Dass persönliche Erfahrungen mit Korruption nicht nur frustrierend sind und Arbeitsmotivation wie Steuermoral beeinträchtigen, sondern auch die Auswanderungsbereitschaft steigern, zeigt ein aktueller Beitrag von Friedrich Schneider (JKU Linz und IZA) für IZA World of Labor.
Korruption schreckt Arbeitnehmer aller Bildungsschichten ab und veranlasst sie in letzter Konsequenz dazu, im Ausland nach Arbeit zu suchen. Jedoch hat der Grad an Korruption unterschiedliche Auswirkungen auf einzelne Gruppen von Arbeitnehmern. Bei Arbeitskräften mit geringer oder mittlerer Qualifikation steigt die Auswanderungsbereitschaft zwar zunächst mit wachsender Korruption, geht jedoch ab einem gewissen Korruptionsniveau wieder zurück.
Internationale Forschungsergebnisse zeigen, dass sich dieses Phänomen mit der steigenden Einkommensungleichheit in korrupten Ländern erklären lässt. Da in stark korrupten Staaten die Einkommen der Mittel- und Niedrigqualifizierten oft massiv gesunken sind, verfügen sie schlicht nicht mehr über die finanziellen Mittel, um auswandern zu können.

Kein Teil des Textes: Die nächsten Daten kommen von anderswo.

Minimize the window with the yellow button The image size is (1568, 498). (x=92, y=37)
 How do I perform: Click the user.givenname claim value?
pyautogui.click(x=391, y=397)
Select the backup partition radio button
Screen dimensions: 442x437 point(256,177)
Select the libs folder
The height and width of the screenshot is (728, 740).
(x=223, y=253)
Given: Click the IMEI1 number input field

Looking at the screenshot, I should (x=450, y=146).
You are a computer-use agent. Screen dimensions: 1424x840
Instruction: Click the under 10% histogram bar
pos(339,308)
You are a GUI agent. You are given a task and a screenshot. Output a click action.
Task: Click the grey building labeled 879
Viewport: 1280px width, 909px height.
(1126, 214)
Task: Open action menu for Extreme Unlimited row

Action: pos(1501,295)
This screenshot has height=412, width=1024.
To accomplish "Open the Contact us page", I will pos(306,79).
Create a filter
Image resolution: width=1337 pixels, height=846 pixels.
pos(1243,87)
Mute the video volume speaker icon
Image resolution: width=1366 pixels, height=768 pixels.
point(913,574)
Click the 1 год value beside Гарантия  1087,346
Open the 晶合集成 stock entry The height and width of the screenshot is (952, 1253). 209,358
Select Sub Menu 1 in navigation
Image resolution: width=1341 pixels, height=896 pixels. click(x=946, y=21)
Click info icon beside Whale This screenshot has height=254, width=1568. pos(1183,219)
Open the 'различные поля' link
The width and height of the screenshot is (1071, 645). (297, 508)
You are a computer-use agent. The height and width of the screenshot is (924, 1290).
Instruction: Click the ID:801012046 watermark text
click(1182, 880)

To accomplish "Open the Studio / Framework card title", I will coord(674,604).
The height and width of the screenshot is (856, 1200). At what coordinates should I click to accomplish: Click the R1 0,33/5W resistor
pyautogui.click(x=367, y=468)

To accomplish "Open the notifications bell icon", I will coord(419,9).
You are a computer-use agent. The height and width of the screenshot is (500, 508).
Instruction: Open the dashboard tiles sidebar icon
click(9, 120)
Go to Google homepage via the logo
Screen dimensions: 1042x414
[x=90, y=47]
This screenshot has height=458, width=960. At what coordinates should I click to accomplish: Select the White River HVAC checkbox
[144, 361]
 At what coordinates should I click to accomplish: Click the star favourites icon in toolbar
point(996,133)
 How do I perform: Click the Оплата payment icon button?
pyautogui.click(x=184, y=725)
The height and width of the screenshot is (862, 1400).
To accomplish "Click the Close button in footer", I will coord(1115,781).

Im hochqualifizierten Bereich stellen Studien hingegen eine lineare Entwicklung fest. Steigt die Korruption, kommt es zu mehr Auswanderung, was wiederum eine Kette von Negativfolgen nach sich zieht: Der zunehmende Fachkräftemangel bremst das Wirtschaftswachstum, was zu steigender Arbeitslosigkeit führt, die wiederum die Auswanderungsbereitschaft befördert. Darüber hinaus führt Korruption dazu, dass öffentliche Ausgaben von Gesundheit und Bildung auf andere weniger transparente Bereiche wie Verteidigung verlagert werden, was Niedrigqualifizierte oftmals zusätzlich benachteiligt und sie zum Auswandern ermutigt.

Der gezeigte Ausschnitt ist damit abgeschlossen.